Even more concerning are the physical changes. He seems tired most of the time and his speech is slurred. He seems confused much of the time, and on one occasion, he appeared to have trouble breathing. But today was the worst: he began violently shaking as if he were having a seizure.
You urge him to see a doctor, but he refuses. You wonder, what could be causing these physical and behavioral changes?
It Could Be a Benzodiazepine Addiction
One cause many families and loved ones don’t consider in circumstances like these is addiction to benzodiazepines, or “benzos.” An increasing number of Americans are using benzos, often to treat anxiety. For example, from 1996 to 2013, the number of prescriptions for benzos increased by 67%, taking total benzo prescriptions to more than 13 million.
This increase in usage has resulted in many more benzo addictions and benzo-related overdoses and deaths. For example, between the years 1999 and 2015, deaths caused by benzos increased sevenfold.
What Are Benzodiazepines?
Benzodiazepines include several drugs. According to Stat:
“‘Benzos’ is shorthand for benzodiazepines, a class of drugs often used to treat anxiety and insomnia. The dozen or so different types include Ativan, Klonopin, Valium, and Xanax. Most people have heard of them. More people than you might think are taking them (three benzodiazepines are in the top 10 most commonly prescribed psychotropic medications in the United States). Yet few people realize how many people get addicted to and die from them.”
Why Are Benzos So Dangerous?
Benzos can be an effective treatment for anxiety and insomnia—if, that is, they’re taken as prescribed by a doctor. The problem is that benzos are so powerful that the people who take them often can’t stop. Like many other drugs, benzos are intended to be used for short spans of time.
When people take them for a longer period than prescribed—and, at that point, without a doctor monitoring their usage—they stop working and can actually make the user’s anxiety or insomnia worse. That means taking more and more of the drug, setting up the vicious circle so common to drug addiction.
What Should You Do If You Suspect Someone Has Overdosed on Benzos?
First, you need to be aware of the signs of benzo overdose (also known as acute benzodiazepine toxicity) since such cases are on the rise and can be dangerous, in some instances even fatal). The typical signs of an overdose include:
- respiratory problems (breathing could stop completely, in which case you should immediately call 911)
- extreme drowsiness
- clumsiness (often mistaken for drunkenness)
- erratic eye movements (called nystagmus)
In the emergency room the attending physician might want to pump the stomach of the overdose victim, particularly if the overdose occurred within the previous hour. If the drugs were taken within the previous 4 hours, the doctor might use a single dose of activated charcoal, which reduces absorption of the drug into the bloodstream. Finally, in cases of severe poisoning, the doctor might use flumazenil, which is an antidote for benzodiazepine toxicity.

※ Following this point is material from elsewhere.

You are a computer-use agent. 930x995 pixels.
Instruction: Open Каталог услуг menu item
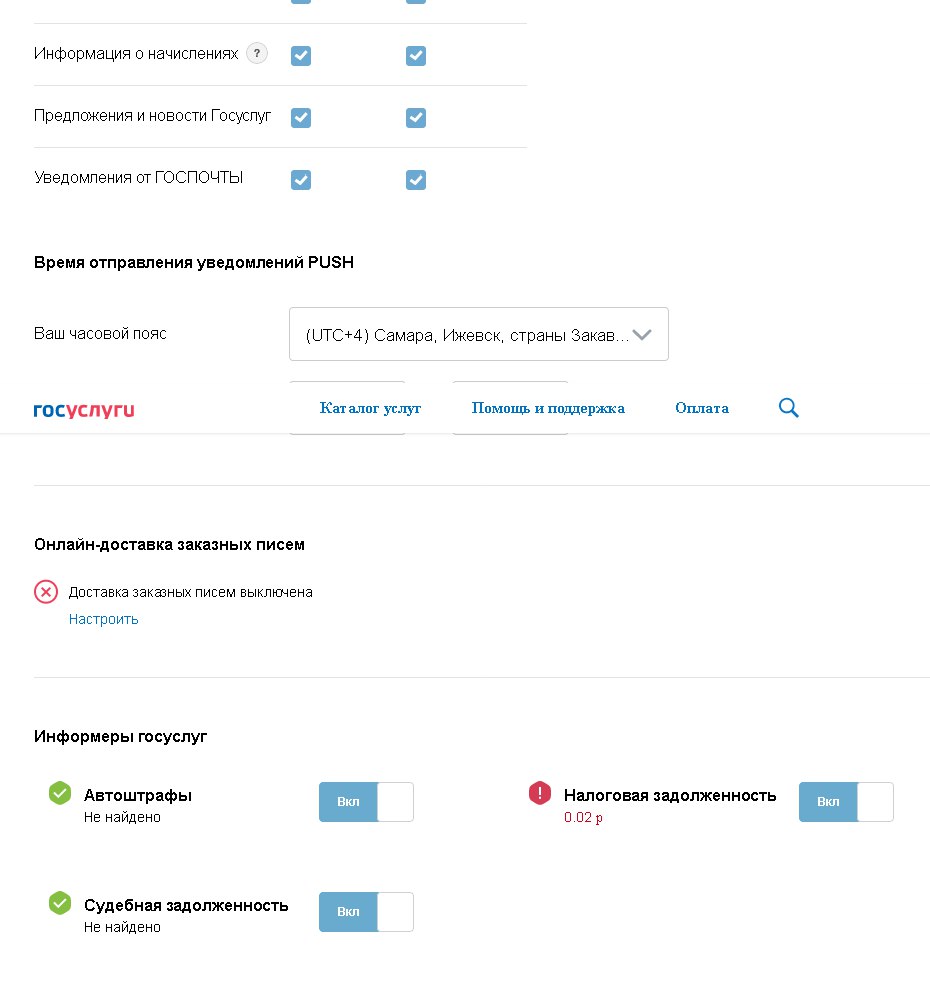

What’s the Best Treatment for Chronic Benzo Addiction?
Recovery from benzo addiction typically begins with detox, which can take place at home under a doctor’s supervision (so-called outpatient treatment) or in a rehabilitation and recovery center. In either case, treatment entails slowly reducing the amount of the drug of choice over time.
In addition, benzo addicts generally require therapy and counseling to reduce the risk of a relapse. Counseling is of many kinds (such as individual, group, couples and family counseling) and can take place in an outpatient of inpatient setting. So-called 12-step programs (one of the hallmarks of Alcoholics Anonymous) are also effective for many people.
Get Addiction Treatment in Clovis, California
It’s important to bear in mind, especially if you are part of the support group who are there to help the addicted person, that addiction to benzos, like other drug and alcohol addictions, is a disease. No one wakes up one morning thinking, “I think I’d like to be a benzo addict.”
Although the root causes of addiction are not fully understood, what we do know is that people who suffer from addiction need help and support, not judgment and abandonment.